SUPPLIED DATA:
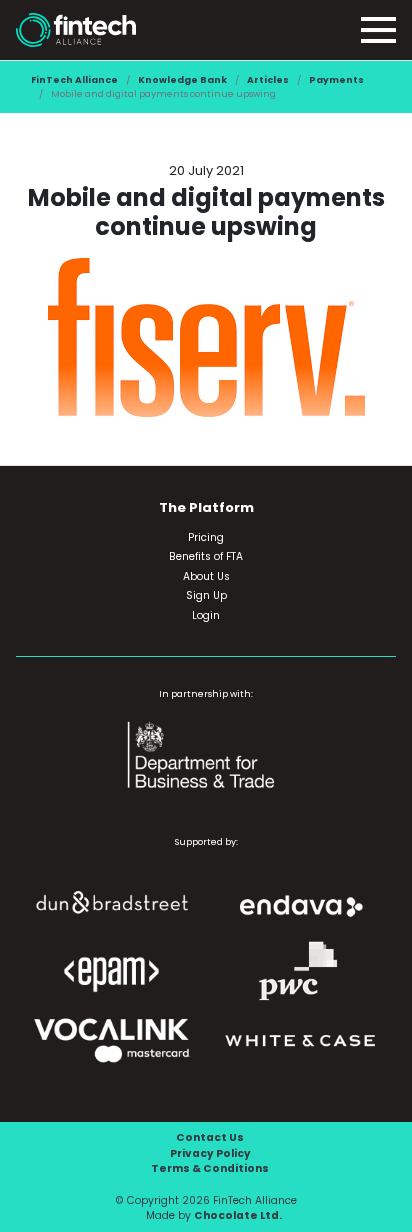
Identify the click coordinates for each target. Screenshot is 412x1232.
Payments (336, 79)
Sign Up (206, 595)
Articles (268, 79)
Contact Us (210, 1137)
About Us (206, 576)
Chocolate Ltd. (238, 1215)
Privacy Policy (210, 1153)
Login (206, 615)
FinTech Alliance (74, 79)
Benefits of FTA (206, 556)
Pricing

DIRECTIONS FOR THIS TASK: Please make an exact copy of the lines from the one holding "Sign Up (206, 595)" through the final line of the records above, nothing more.

ANSWER SPACE:
Sign Up (206, 595)
Articles (268, 79)
Contact Us (210, 1137)
About Us (206, 576)
Chocolate Ltd. (238, 1215)
Privacy Policy (210, 1153)
Login (206, 615)
FinTech Alliance (74, 79)
Benefits of FTA (206, 556)
Pricing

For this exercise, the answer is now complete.